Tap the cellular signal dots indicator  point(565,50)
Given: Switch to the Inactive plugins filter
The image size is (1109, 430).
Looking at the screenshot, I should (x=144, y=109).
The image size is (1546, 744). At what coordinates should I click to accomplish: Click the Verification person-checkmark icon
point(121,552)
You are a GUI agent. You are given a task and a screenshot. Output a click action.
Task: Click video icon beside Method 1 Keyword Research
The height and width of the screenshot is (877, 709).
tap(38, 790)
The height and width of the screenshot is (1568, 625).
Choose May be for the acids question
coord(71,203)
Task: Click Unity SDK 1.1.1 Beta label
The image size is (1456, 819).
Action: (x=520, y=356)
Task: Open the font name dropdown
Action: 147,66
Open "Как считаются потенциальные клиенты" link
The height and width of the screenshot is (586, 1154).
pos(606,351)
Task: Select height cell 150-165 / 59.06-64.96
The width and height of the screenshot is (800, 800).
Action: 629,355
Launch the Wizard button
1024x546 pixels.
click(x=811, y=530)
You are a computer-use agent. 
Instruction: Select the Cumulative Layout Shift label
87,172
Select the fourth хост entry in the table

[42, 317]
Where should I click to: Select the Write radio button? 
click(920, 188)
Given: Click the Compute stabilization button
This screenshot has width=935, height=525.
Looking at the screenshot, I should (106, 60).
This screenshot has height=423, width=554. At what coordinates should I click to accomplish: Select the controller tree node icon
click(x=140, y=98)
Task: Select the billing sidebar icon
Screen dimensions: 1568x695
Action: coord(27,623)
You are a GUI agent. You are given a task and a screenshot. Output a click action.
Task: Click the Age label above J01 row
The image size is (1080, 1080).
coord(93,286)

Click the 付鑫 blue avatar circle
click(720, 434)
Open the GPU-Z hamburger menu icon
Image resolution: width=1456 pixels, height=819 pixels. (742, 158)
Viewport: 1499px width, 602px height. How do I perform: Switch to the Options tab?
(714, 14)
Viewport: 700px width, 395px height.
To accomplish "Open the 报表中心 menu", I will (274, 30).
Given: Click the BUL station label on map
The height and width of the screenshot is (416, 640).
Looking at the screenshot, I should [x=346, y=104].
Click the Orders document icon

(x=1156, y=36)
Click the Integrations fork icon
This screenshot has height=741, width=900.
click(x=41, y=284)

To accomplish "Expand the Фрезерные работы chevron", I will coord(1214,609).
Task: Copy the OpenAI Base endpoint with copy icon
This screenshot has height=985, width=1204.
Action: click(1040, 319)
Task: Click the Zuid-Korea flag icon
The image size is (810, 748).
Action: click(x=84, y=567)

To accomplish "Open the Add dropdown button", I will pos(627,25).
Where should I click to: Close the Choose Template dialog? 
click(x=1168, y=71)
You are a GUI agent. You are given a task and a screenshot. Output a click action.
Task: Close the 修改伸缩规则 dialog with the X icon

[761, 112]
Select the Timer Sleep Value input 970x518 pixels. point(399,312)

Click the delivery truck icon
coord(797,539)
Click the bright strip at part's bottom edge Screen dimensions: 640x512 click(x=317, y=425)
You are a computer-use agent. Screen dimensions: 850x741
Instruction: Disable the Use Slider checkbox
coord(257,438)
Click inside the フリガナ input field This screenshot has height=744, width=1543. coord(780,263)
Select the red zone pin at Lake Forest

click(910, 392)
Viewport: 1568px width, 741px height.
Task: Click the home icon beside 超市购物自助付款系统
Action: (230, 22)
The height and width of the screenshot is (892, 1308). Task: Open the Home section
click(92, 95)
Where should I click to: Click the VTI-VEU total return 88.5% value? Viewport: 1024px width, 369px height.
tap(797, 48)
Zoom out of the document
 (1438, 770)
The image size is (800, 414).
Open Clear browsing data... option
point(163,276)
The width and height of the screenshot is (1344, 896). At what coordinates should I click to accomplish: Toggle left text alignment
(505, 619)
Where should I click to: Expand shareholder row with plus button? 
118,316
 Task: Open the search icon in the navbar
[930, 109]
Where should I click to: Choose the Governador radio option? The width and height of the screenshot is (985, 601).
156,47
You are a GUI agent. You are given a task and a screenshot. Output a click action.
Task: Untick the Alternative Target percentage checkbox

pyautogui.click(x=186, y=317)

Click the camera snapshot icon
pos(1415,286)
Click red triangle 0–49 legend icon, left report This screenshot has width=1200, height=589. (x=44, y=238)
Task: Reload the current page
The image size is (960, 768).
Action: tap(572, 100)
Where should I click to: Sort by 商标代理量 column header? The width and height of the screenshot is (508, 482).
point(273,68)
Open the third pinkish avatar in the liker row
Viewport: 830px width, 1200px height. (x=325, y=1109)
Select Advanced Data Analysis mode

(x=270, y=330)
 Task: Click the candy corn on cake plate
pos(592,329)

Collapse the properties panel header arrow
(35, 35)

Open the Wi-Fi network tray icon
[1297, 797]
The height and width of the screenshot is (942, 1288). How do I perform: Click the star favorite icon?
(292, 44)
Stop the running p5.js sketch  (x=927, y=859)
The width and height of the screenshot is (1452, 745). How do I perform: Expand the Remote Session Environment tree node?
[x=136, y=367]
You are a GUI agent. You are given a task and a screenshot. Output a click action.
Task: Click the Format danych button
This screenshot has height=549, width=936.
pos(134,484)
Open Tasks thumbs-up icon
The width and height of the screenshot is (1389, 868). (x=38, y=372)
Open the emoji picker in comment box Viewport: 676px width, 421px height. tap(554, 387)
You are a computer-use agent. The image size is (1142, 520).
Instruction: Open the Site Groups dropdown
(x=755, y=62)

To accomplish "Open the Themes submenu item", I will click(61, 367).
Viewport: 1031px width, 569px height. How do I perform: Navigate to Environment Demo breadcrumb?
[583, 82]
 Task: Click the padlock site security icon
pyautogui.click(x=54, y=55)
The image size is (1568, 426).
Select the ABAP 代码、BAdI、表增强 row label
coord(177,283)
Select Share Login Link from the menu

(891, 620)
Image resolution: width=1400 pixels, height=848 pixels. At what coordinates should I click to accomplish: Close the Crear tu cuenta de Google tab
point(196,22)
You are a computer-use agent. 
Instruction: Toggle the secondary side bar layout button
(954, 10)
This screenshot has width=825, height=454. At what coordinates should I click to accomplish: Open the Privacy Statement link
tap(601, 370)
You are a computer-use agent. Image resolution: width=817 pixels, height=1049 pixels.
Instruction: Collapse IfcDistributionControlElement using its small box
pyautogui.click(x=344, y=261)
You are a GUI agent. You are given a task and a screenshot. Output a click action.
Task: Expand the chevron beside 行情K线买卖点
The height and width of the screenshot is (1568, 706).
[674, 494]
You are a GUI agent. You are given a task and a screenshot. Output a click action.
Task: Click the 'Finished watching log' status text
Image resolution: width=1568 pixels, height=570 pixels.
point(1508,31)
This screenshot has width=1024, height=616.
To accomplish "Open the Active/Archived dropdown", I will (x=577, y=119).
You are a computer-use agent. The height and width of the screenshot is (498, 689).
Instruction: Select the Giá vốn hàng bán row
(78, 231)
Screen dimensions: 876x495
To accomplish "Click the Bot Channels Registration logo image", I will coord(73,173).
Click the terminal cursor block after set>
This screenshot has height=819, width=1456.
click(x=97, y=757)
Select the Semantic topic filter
____________________
SHORT EXERCISE:
Rewrite all of the records above with "Wizard" replaced by "Setup Assistant", leaving everything else unchanged.

TASK ANSWER:
Tap the cellular signal dots indicator  point(565,50)
Given: Switch to the Inactive plugins filter
The image size is (1109, 430).
Looking at the screenshot, I should (x=144, y=109).
The image size is (1546, 744). At what coordinates should I click to accomplish: Click the Verification person-checkmark icon
point(121,552)
You are a GUI agent. You are given a task and a screenshot. Output a click action.
Task: Click video icon beside Method 1 Keyword Research
The height and width of the screenshot is (877, 709).
tap(38, 790)
The height and width of the screenshot is (1568, 625).
Choose May be for the acids question
coord(71,203)
Task: Click Unity SDK 1.1.1 Beta label
The image size is (1456, 819).
Action: (x=520, y=356)
Task: Open the font name dropdown
Action: 147,66
Open "Как считаются потенциальные клиенты" link
The height and width of the screenshot is (586, 1154).
pos(606,351)
Task: Select height cell 150-165 / 59.06-64.96
The width and height of the screenshot is (800, 800).
Action: 629,355
Launch the Setup Assistant button
1024x546 pixels.
click(x=811, y=530)
You are a computer-use agent. 
Instruction: Select the Cumulative Layout Shift label
87,172
Select the fourth хост entry in the table

[42, 317]
Where should I click to: Select the Write radio button? 
click(920, 188)
Given: Click the Compute stabilization button
This screenshot has width=935, height=525.
Looking at the screenshot, I should (106, 60).
This screenshot has height=423, width=554. At what coordinates should I click to accomplish: Select the controller tree node icon
click(x=140, y=98)
Task: Select the billing sidebar icon
Screen dimensions: 1568x695
Action: coord(27,623)
You are a GUI agent. You are given a task and a screenshot. Output a click action.
Task: Click the Age label above J01 row
The image size is (1080, 1080).
coord(93,286)

Click the 付鑫 blue avatar circle
click(720, 434)
Open the GPU-Z hamburger menu icon
Image resolution: width=1456 pixels, height=819 pixels. (742, 158)
Viewport: 1499px width, 602px height. How do I perform: Switch to the Options tab?
(714, 14)
Viewport: 700px width, 395px height.
To accomplish "Open the 报表中心 menu", I will (274, 30).
Given: Click the BUL station label on map
The height and width of the screenshot is (416, 640).
Looking at the screenshot, I should [x=346, y=104].
Click the Orders document icon

(x=1156, y=36)
Click the Integrations fork icon
This screenshot has height=741, width=900.
click(x=41, y=284)

To accomplish "Expand the Фрезерные работы chevron", I will coord(1214,609).
Task: Copy the OpenAI Base endpoint with copy icon
This screenshot has height=985, width=1204.
Action: click(1040, 319)
Task: Click the Zuid-Korea flag icon
The image size is (810, 748).
Action: click(x=84, y=567)

To accomplish "Open the Add dropdown button", I will pos(627,25).
Where should I click to: Close the Choose Template dialog? 
click(x=1168, y=71)
You are a GUI agent. You are given a task and a screenshot. Output a click action.
Task: Close the 修改伸缩规则 dialog with the X icon

[761, 112]
Select the Timer Sleep Value input 970x518 pixels. point(399,312)

Click the delivery truck icon
coord(797,539)
Click the bright strip at part's bottom edge Screen dimensions: 640x512 click(x=317, y=425)
You are a computer-use agent. Screen dimensions: 850x741
Instruction: Disable the Use Slider checkbox
coord(257,438)
Click inside the フリガナ input field This screenshot has height=744, width=1543. coord(780,263)
Select the red zone pin at Lake Forest

click(910, 392)
Viewport: 1568px width, 741px height.
Task: Click the home icon beside 超市购物自助付款系统
Action: (230, 22)
The height and width of the screenshot is (892, 1308). Task: Open the Home section
click(92, 95)
Where should I click to: Click the VTI-VEU total return 88.5% value? Viewport: 1024px width, 369px height.
tap(797, 48)
Zoom out of the document
 (1438, 770)
The image size is (800, 414).
Open Clear browsing data... option
point(163,276)
The width and height of the screenshot is (1344, 896). At what coordinates should I click to accomplish: Toggle left text alignment
(505, 619)
Where should I click to: Expand shareholder row with plus button? 
118,316
 Task: Open the search icon in the navbar
[930, 109]
Where should I click to: Choose the Governador radio option? The width and height of the screenshot is (985, 601).
156,47
You are a GUI agent. You are given a task and a screenshot. Output a click action.
Task: Untick the Alternative Target percentage checkbox

pyautogui.click(x=186, y=317)

Click the camera snapshot icon
pos(1415,286)
Click red triangle 0–49 legend icon, left report This screenshot has width=1200, height=589. (x=44, y=238)
Task: Reload the current page
The image size is (960, 768).
Action: tap(572, 100)
Where should I click to: Sort by 商标代理量 column header? The width and height of the screenshot is (508, 482).
point(273,68)
Open the third pinkish avatar in the liker row
Viewport: 830px width, 1200px height. (x=325, y=1109)
Select Advanced Data Analysis mode

(x=270, y=330)
 Task: Click the candy corn on cake plate
pos(592,329)

Collapse the properties panel header arrow
(35, 35)

Open the Wi-Fi network tray icon
[1297, 797]
The height and width of the screenshot is (942, 1288). How do I perform: Click the star favorite icon?
(292, 44)
Stop the running p5.js sketch  (x=927, y=859)
The width and height of the screenshot is (1452, 745). How do I perform: Expand the Remote Session Environment tree node?
[x=136, y=367]
You are a GUI agent. You are given a task and a screenshot. Output a click action.
Task: Click the Format danych button
This screenshot has height=549, width=936.
pos(134,484)
Open Tasks thumbs-up icon
The width and height of the screenshot is (1389, 868). (x=38, y=372)
Open the emoji picker in comment box Viewport: 676px width, 421px height. tap(554, 387)
You are a computer-use agent. The image size is (1142, 520).
Instruction: Open the Site Groups dropdown
(x=755, y=62)

To accomplish "Open the Themes submenu item", I will click(61, 367).
Viewport: 1031px width, 569px height. How do I perform: Navigate to Environment Demo breadcrumb?
[583, 82]
 Task: Click the padlock site security icon
pyautogui.click(x=54, y=55)
The image size is (1568, 426).
Select the ABAP 代码、BAdI、表增强 row label
coord(177,283)
Select Share Login Link from the menu

(891, 620)
Image resolution: width=1400 pixels, height=848 pixels. At what coordinates should I click to accomplish: Close the Crear tu cuenta de Google tab
point(196,22)
You are a computer-use agent. 
Instruction: Toggle the secondary side bar layout button
(954, 10)
This screenshot has width=825, height=454. At what coordinates should I click to accomplish: Open the Privacy Statement link
tap(601, 370)
You are a computer-use agent. Image resolution: width=817 pixels, height=1049 pixels.
Instruction: Collapse IfcDistributionControlElement using its small box
pyautogui.click(x=344, y=261)
You are a GUI agent. You are given a task and a screenshot. Output a click action.
Task: Expand the chevron beside 行情K线买卖点
The height and width of the screenshot is (1568, 706).
[674, 494]
You are a GUI agent. You are given a task and a screenshot. Output a click action.
Task: Click the 'Finished watching log' status text
Image resolution: width=1568 pixels, height=570 pixels.
point(1508,31)
This screenshot has width=1024, height=616.
To accomplish "Open the Active/Archived dropdown", I will (x=577, y=119).
You are a computer-use agent. The height and width of the screenshot is (498, 689).
Instruction: Select the Giá vốn hàng bán row
(78, 231)
Screen dimensions: 876x495
To accomplish "Click the Bot Channels Registration logo image", I will coord(73,173).
Click the terminal cursor block after set>
This screenshot has height=819, width=1456.
click(x=97, y=757)
Select the Semantic topic filter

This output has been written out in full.